Work item » Below are some records; quote exactly the lines from the one that contains "Careers (99, 2492)" through the one that contains "Personalizza preferenze (100, 156)", inclusive, and no others.

Segment Open

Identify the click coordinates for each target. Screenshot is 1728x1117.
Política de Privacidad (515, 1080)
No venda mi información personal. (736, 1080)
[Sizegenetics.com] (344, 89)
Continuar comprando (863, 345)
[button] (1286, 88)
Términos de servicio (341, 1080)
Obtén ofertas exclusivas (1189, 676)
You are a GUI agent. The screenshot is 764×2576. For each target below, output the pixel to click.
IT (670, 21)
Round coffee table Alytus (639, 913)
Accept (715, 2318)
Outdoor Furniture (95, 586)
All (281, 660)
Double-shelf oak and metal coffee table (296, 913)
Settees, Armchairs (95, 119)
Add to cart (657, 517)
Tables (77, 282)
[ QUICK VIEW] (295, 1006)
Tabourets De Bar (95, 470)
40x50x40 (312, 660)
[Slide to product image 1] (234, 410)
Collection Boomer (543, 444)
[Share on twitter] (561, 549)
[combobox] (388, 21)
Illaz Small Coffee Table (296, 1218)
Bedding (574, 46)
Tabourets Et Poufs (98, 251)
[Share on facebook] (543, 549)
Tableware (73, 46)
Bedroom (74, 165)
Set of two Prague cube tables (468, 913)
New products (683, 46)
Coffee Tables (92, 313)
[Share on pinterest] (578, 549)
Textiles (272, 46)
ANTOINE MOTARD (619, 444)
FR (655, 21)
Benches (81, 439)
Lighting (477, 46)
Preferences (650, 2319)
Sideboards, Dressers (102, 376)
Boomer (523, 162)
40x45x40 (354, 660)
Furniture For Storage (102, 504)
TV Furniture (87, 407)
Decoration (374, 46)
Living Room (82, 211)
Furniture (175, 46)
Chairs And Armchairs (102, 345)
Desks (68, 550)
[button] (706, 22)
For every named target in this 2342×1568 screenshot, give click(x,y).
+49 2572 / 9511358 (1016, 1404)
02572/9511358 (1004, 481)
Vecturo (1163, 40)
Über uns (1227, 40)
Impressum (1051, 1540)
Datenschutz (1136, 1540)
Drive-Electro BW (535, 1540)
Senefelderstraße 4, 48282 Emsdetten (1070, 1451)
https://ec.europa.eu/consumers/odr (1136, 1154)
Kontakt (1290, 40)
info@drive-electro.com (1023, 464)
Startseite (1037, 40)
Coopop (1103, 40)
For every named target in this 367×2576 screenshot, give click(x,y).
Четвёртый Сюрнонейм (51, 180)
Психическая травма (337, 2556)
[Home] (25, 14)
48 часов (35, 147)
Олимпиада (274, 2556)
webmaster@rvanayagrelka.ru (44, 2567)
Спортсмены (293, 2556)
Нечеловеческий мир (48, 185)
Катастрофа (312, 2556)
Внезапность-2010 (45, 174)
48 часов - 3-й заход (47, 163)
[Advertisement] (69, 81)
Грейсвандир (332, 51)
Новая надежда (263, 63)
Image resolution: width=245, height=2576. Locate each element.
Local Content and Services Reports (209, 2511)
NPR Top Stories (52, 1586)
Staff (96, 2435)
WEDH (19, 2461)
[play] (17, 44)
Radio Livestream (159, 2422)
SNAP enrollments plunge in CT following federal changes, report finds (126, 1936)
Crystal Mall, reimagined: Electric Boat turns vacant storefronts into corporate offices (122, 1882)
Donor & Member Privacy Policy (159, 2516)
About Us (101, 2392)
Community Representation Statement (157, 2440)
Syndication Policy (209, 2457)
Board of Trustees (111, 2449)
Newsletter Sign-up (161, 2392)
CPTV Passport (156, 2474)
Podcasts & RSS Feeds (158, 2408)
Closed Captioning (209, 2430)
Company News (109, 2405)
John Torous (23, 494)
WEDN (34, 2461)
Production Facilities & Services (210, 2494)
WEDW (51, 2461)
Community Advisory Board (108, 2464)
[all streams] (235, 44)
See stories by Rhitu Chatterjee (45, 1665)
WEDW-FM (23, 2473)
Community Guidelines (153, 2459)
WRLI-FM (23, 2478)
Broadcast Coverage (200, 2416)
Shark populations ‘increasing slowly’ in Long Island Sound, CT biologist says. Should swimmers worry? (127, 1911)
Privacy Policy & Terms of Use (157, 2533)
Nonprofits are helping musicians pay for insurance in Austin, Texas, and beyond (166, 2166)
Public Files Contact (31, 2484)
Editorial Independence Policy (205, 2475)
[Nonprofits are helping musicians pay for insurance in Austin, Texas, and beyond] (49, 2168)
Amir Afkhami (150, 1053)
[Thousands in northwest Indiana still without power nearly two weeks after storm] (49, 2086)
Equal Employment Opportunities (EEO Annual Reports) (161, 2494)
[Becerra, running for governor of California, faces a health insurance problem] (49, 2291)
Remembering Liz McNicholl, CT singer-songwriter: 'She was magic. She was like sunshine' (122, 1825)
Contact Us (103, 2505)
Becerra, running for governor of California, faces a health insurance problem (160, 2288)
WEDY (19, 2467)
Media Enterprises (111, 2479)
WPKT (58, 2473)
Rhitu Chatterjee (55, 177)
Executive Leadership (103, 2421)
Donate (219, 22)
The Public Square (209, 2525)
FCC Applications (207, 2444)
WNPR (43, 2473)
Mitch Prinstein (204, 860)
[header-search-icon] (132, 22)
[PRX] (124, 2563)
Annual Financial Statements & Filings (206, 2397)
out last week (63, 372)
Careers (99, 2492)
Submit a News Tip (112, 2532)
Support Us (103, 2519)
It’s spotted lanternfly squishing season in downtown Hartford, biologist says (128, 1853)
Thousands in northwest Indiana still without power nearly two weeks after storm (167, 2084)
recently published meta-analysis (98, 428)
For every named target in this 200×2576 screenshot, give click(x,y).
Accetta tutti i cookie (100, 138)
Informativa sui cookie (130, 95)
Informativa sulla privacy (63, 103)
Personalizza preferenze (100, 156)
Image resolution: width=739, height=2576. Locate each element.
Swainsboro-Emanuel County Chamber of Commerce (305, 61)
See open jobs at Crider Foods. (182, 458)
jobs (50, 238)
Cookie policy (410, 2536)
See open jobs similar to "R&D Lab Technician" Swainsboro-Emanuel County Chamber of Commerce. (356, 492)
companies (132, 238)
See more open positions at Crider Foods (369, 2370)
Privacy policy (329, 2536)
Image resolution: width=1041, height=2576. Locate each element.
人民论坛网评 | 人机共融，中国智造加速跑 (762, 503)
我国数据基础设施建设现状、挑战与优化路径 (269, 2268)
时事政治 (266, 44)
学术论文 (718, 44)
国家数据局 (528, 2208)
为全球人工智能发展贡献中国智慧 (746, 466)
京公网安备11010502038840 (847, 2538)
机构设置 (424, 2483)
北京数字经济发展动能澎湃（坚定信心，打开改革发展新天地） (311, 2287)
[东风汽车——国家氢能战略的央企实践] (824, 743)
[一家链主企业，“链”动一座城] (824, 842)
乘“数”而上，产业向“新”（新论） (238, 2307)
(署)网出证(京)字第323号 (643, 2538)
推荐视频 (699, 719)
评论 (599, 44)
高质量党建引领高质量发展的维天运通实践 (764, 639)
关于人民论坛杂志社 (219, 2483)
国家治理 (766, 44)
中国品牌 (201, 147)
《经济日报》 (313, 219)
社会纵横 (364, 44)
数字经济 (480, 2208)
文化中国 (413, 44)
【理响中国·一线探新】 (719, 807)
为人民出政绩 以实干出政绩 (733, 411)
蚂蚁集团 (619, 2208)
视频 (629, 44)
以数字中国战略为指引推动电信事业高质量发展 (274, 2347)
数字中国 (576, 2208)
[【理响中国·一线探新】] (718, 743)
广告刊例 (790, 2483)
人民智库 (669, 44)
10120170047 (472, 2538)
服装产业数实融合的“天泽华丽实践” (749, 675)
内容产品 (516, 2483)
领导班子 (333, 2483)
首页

Segment Closed

Answer to the problem »
Careers (99, 2492)
Submit a News Tip (112, 2532)
Support Us (103, 2519)
It’s spotted lanternfly squishing season in downtown Hartford, biologist says (128, 1853)
Thousands in northwest Indiana still without power nearly two weeks after storm (167, 2084)
recently published meta-analysis (98, 428)
For every named target in this 200×2576 screenshot, give click(x,y).
Accetta tutti i cookie (100, 138)
Informativa sui cookie (130, 95)
Informativa sulla privacy (63, 103)
Personalizza preferenze (100, 156)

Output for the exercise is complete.